By Will Sturgeon
Published: Friday 25 November 2005
All content to be available online, says controller...
The controller of BBC2 has said he intends to make the channel the first mainstream TV station to broadcast via broadband.
Roly Keating's announcement is very much in keeping with the BBC's broader ethos of a move to emerging forms of broadcasting content – a charge led by Ashley Highfield, a silicon.com Agenda Setter and the Beeb's director of new media and technology.
Whatever the broadband revolution means for audiences and channels in the future, we intend to be there, in the front line.
A pilot of the broadband service, pencilled in for 2006, will run concurrently with further trials of the MyBBCPlayer technology which will enable viewers to download and watch BBC content on demand.
The broadband incarnation of BBC2 looks set to offer a mix of streamed media and downloads.
The BBC website quotes Keating saying: "A broadband channel could of course offer simulcast programming [broadcasting simultaneously on multiple media] and the kind of comprehensive catch-up currently being piloted in the BBC Player tests.
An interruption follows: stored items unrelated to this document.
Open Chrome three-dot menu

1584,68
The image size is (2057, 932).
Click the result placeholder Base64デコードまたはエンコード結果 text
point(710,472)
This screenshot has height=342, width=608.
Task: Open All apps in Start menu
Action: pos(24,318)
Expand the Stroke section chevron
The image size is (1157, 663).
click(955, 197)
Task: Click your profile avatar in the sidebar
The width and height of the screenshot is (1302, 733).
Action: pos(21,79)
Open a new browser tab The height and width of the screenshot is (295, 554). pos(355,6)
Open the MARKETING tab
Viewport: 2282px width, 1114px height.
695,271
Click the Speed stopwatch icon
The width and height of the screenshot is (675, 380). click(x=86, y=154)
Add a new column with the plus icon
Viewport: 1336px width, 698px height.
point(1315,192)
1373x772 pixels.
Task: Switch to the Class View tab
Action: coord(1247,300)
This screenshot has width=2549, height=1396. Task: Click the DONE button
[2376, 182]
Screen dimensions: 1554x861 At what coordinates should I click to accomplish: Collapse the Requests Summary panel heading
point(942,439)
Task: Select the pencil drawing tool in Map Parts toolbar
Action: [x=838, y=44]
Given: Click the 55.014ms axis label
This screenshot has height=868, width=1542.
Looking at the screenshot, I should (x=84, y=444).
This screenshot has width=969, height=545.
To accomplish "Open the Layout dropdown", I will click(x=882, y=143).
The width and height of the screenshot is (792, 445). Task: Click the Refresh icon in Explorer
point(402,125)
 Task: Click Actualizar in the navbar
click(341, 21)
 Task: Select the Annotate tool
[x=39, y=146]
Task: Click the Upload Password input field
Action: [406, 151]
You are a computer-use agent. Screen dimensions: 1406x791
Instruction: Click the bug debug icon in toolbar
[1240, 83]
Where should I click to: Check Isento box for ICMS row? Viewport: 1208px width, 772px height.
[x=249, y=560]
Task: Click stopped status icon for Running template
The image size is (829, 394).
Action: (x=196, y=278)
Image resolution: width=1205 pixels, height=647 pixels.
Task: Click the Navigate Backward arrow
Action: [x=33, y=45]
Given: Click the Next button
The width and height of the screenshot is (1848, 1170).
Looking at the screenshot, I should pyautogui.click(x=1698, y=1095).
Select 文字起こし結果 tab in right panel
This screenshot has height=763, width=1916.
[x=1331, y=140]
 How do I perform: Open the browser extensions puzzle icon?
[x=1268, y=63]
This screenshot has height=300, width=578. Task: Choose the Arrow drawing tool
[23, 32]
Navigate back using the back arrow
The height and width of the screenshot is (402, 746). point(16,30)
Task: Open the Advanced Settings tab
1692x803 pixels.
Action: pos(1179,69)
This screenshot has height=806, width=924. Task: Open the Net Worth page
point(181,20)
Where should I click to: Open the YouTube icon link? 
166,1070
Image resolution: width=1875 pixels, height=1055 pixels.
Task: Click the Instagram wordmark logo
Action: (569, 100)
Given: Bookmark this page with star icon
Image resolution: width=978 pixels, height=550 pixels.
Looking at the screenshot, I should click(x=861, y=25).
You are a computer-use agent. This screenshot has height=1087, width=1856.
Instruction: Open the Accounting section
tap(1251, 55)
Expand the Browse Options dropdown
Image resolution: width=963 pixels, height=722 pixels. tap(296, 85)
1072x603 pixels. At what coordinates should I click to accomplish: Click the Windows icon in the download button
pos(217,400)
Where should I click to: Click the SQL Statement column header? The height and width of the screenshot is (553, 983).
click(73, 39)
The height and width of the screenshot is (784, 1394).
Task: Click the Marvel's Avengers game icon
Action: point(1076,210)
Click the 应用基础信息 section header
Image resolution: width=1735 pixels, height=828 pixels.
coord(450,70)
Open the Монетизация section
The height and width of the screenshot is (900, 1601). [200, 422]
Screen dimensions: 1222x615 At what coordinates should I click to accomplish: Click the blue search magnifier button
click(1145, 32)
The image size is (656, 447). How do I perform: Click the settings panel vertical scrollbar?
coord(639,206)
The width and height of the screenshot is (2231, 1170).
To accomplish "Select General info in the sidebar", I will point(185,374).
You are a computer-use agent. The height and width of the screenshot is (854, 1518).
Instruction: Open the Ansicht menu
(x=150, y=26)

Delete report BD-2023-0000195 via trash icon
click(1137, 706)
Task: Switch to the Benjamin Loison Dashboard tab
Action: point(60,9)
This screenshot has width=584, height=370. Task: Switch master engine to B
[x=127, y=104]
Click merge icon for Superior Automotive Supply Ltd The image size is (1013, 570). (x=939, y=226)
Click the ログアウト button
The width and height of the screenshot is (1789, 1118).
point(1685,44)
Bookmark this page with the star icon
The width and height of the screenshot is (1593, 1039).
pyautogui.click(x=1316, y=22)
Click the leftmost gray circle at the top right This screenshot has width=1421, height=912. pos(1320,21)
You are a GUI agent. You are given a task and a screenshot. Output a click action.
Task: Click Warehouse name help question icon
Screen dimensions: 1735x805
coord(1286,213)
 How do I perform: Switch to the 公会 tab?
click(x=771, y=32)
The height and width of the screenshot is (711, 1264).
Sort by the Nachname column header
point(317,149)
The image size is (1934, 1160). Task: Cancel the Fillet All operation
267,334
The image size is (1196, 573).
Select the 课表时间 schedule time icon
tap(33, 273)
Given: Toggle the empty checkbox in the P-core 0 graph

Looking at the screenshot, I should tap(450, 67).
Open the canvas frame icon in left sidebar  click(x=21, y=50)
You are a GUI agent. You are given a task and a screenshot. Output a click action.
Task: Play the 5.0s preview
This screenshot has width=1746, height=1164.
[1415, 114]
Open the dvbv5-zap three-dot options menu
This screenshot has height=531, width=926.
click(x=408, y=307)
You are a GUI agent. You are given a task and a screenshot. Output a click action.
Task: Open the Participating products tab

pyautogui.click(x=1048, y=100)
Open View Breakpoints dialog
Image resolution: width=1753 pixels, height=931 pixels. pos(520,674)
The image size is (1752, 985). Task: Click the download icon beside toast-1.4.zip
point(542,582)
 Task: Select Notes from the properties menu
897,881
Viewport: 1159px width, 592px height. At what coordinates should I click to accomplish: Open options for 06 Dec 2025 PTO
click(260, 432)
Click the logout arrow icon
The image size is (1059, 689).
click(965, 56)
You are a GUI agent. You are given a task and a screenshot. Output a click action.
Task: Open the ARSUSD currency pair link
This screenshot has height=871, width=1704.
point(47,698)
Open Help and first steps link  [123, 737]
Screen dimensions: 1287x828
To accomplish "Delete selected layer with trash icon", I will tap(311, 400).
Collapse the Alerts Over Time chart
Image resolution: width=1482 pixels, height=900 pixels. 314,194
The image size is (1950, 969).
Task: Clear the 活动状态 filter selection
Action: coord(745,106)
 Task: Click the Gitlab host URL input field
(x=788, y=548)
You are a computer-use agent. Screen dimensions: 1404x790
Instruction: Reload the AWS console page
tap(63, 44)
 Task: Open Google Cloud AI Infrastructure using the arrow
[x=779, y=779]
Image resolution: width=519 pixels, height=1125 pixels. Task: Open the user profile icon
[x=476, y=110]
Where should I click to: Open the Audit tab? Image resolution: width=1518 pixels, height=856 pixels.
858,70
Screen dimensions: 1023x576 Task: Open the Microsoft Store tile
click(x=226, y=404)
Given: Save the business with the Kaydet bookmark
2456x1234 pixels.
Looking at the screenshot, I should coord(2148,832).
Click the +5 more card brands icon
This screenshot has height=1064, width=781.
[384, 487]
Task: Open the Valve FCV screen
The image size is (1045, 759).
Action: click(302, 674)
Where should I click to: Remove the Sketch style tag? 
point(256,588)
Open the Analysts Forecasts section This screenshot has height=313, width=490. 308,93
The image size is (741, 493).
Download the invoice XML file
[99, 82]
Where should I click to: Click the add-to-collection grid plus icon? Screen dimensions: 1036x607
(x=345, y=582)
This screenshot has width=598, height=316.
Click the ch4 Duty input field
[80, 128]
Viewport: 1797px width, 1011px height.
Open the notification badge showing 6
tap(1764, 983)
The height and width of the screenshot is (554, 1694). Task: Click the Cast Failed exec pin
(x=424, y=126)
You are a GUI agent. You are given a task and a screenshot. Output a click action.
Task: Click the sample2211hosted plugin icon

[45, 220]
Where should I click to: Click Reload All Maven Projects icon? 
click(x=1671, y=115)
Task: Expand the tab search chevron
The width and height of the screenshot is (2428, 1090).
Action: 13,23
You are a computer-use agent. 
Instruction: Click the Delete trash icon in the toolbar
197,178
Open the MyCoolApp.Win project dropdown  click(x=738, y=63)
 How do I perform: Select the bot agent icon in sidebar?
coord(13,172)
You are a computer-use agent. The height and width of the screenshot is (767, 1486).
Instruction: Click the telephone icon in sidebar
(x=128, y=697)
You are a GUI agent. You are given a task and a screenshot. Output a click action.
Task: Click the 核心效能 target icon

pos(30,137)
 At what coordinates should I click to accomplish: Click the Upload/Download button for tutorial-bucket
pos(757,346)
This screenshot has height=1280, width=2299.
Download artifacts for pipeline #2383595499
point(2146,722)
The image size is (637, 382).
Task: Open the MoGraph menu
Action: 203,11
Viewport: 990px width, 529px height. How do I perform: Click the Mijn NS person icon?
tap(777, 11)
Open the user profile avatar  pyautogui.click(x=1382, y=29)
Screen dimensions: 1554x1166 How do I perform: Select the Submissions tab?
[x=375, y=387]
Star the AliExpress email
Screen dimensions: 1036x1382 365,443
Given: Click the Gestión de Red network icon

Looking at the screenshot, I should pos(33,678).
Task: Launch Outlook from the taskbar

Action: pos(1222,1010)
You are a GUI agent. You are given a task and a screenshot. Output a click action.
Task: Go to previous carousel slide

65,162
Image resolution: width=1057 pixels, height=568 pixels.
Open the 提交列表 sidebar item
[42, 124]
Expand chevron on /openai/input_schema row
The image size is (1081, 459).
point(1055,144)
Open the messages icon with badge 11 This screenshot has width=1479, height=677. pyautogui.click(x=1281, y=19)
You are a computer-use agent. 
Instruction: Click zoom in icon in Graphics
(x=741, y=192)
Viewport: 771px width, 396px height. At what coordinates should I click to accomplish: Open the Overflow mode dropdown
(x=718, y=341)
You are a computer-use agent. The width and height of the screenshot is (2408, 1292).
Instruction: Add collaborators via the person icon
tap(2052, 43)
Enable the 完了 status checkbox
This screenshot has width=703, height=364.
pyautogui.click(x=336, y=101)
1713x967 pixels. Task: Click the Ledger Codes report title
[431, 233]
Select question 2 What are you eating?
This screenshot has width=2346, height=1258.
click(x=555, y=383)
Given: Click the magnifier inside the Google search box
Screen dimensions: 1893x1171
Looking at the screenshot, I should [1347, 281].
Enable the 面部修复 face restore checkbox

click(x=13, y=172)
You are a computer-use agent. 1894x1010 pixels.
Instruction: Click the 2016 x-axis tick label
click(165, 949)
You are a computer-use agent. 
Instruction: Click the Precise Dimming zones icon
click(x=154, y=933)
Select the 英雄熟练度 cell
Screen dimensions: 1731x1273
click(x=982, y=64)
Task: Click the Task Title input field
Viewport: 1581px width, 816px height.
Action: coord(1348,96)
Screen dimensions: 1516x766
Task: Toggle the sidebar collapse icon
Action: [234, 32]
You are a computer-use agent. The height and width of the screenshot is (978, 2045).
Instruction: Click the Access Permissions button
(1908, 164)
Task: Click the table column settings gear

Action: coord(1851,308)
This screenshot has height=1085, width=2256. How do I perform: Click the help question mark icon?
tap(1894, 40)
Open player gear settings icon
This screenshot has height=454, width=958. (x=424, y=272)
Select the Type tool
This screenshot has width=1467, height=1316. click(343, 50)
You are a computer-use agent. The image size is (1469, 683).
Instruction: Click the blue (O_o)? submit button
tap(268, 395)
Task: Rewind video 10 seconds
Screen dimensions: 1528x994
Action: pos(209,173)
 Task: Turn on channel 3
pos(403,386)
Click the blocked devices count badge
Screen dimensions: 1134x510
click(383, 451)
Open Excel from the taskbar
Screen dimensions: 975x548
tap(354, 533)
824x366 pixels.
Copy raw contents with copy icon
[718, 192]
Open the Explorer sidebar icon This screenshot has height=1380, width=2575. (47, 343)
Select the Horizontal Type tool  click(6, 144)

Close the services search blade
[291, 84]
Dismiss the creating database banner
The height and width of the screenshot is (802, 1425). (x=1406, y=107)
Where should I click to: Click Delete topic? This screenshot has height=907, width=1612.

"But there's more to it than that and you'll see our first steps on this journey next year. Whatever the broadband revolution means for audiences and channels in the future, we intend to be there, in the front line."
In related news, the BBC today announced that Radio 1 is to trial Bluetooth broadcasting this weekend for attendees at Chart Show Live at The Shepherds Bush Empire, an event which will feature artists such as Charlotte Church and McFly.
Visitors will be able to download media onto their mobile phones including interviews, backstage photos and video content.
Daniel Heaf, interactive editor of Radio 1, said in a press release: "Radio 1 recognises the increased importance of delivering its content to a young audience on mobile platforms. I see this as one small part of our digital future."